Toasty soup

Last week, my dear friend Gina and I were trying to figure out what to make for dinner. I had beans in the freezer and pesto in the fridge and thought aloud about making soup, and Gina excitedly suggested serving it over garlic toast. It was awesome and a super fun and easy way to make soup a little more special. Thanks, G!


White bean and pesto soup over garlic toast


  • 2 Tbsp olive oil + more for brushing
  • 1 medium yellow onion, diced
  • 2 stalks celery, diced
  • 1 medium carrot, diced
  • 1 tsp dried oregano
  • 2 cloves garlic, minced + 1 more whole peeled clove
  • 3 cups cooked cannellini beans (rinsed and drained if you’re using canned)
  • 1 quart vegetable stock
  • 2 cups orecchiette or other small pasta
  • 1 bunch Swiss chard, leaves and stems, washed and chopped
  • ¼ cup rosemary pesto (optional, but if you’ve got pesto in your fridge, this is a great way to employ it!)
  • Fresh basil for garnish
  • Grated fresh parmesean for the omnis
  • 1 baguette or other crusty bread (we used a few banh mi rolls), sliced into generously sized pieces



  1. Preheat your oven to 425º and set a medium pot of water on the stove and start heating it up.

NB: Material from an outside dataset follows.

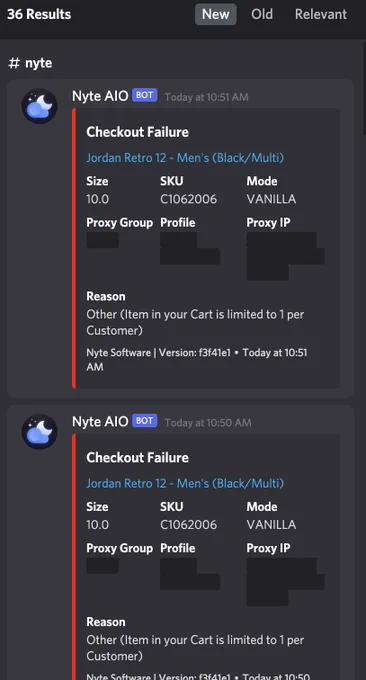Sort search results by Old
The height and width of the screenshot is (680, 366).
pyautogui.click(x=262, y=14)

You’ll use the water to boil the pasta in a minute.
  2. Sauté the minced onion in olive oil in a large pot over medium heat until onions are translucent, 5-10 minutes. Add the celery and carrot along with a pinch of salt and the oregano and continue to sauté until they are soft and fragrant, another 5 minutes or so.
  3. Add the garlic and stir for a minute. Then, add your stock and turn up the heat to medium-high to bring to a simmer– this is the base of your soup. It’s a good base for just about any kind of soup, actually. If you are using frozen beans, you should add them at this point as well.
  4. While your stock is heating up, your pasta water should be just about boiling. Add some salt to your water– I’ve heart that in Italy they say it should be as salty as the sea. The Mediterranean is pretty salty! Go to town. If you don’t eat processed food, it’s pretty tough to get too much sodium in your diet.
  5. Add the pasta to the salted boiling water and cook according to package directions.
  6. While the pasta is cooking, check on your soup base. When it’s simmering away happily, add the beans and chard, stir, and return to a simmer.
  7. While you are bringing your soup back to a simmer, make your toasts: rub a peeled clove of garlic on each piece of bread, then brush with olive oil and set ’em in the oven to toast. You can use a baking sheet if it makes your life easier, but Gina put them straight on the rack and they worked out great.
  8. Go drain your pasta! When your soup is back to simmering again, add the pastas to it. If your soup is too thick, add some more veggie stock or water. If it’s too thin, uncover it and let some of the water evaporate off. Add more salt and pepper to taste.
  9. Chop your basil, get out your bowls, and spoons, and ask your friends if they want salad.
  10. When you’re done taking care of that, your toasts should be about ready, but if your friends want salad and you realize that it’s going to take you a few minutes, just turn the oven down ’til you’re ready to take them out.
  11. At the very last minute, stir your pesto into the soup.
  12. Now, place 1 toast in the bottom of each bowl and ladle soup over it. Add a little chopped basil on top for everyone, and a little parmesean for the omnis.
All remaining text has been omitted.